CHECK YOUR UNDERSTANDING ->
1. From the passage on electroacupuncture, print the words exactly as they appear, beginning at "Tremendous advancements have" and ending after "our treatment outcomes.".
2. Which two pioneers does the passage on electroacupuncture name as having brought new insights into bioelectric activities?

*** DOCUMENT PASSAGE ***

Tremendous advancements have been made in our understanding of biological phenomena over the past few decades. A few pioneers like Bruce Pomeranz and Robert Becker have persevered and brought new insights into the fundamental bioelectric activities which underlie the physiology of acupuncture. Unfortunately, it seems that many of us in practice are lagging behind in our general understanding of these principles. This becomes especially apparent in our application of electroacupuncture. Many of us were simply taught to connect the electrical device to several needles, turn on the machine until the patient felt it strongly, and that was it. Ostensibly, this was to enhance our treatment. But further study reveals electroacupuncture has many more components which can dramatically affect our therapeutic outcomes. The clearer we are about these fundamentals, the better our treatment outcomes.

*** End of DOCUMENT PASSAGE ***
*** DATA PROVIDED ***

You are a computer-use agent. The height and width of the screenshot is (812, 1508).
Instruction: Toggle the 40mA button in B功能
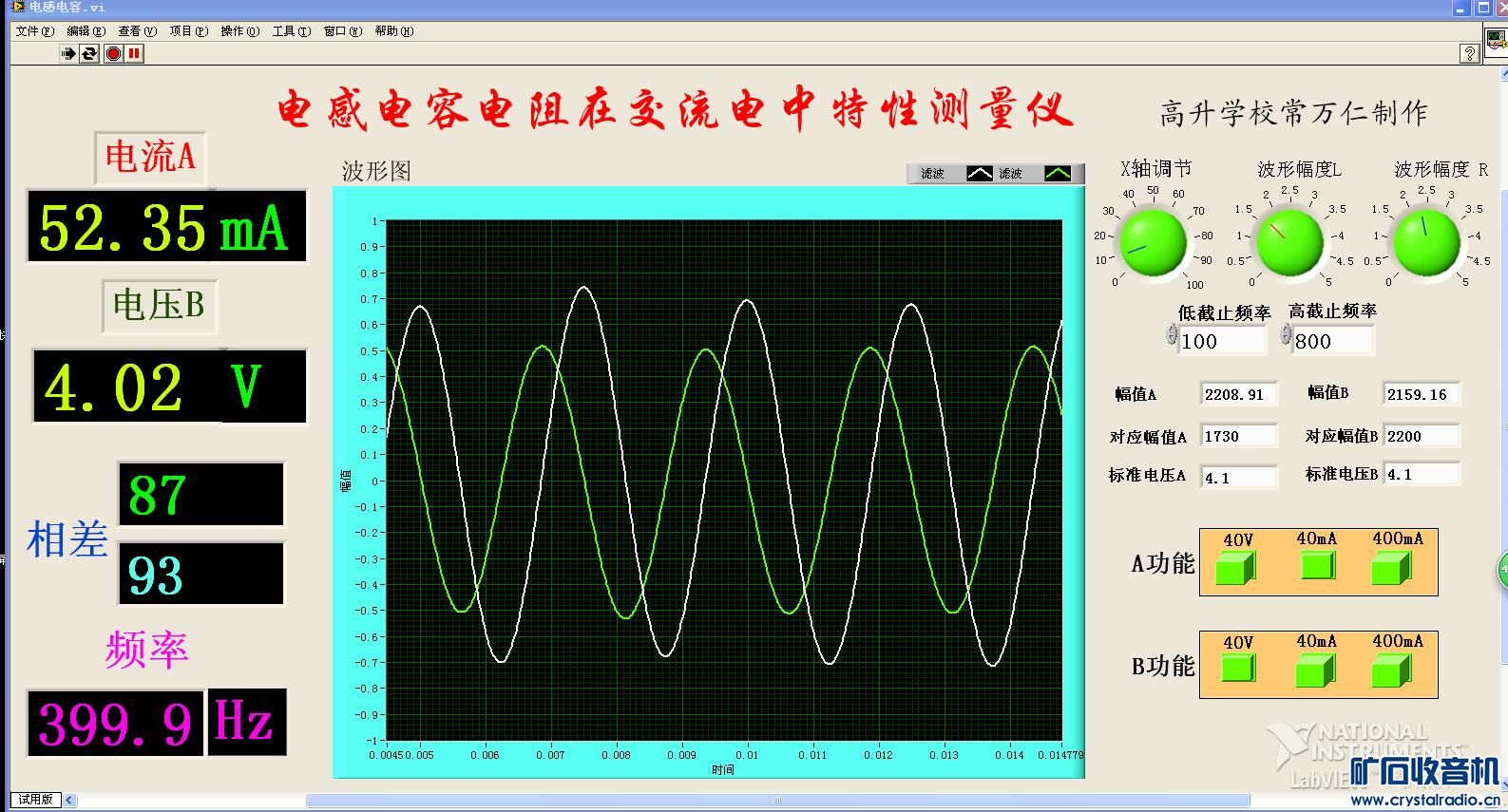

*** End of DATA PROVIDED ***

EXPECTED RESULTS ->
1.
Tremendous advancements have been made in our understanding of biological phenomena over the past few decades. A few pioneers like Bruce Pomeranz and Robert Becker have persevered and brought new insights into the fundamental bioelectric activities which underlie the physiology of acupuncture. Unfortunately, it seems that many of us in practice are lagging behind in our general understanding of these principles. This becomes especially apparent in our application of electroacupuncture. Many of us were simply taught to connect the electrical device to several needles, turn on the machine until the patient felt it strongly, and that was it. Ostensibly, this was to enhance our treatment. But further study reveals electroacupuncture has many more components which can dramatically affect our therapeutic outcomes. The clearer we are about these fundamentals, the better our treatment outcomes.

2. Bruce Pomeranz and Robert Becker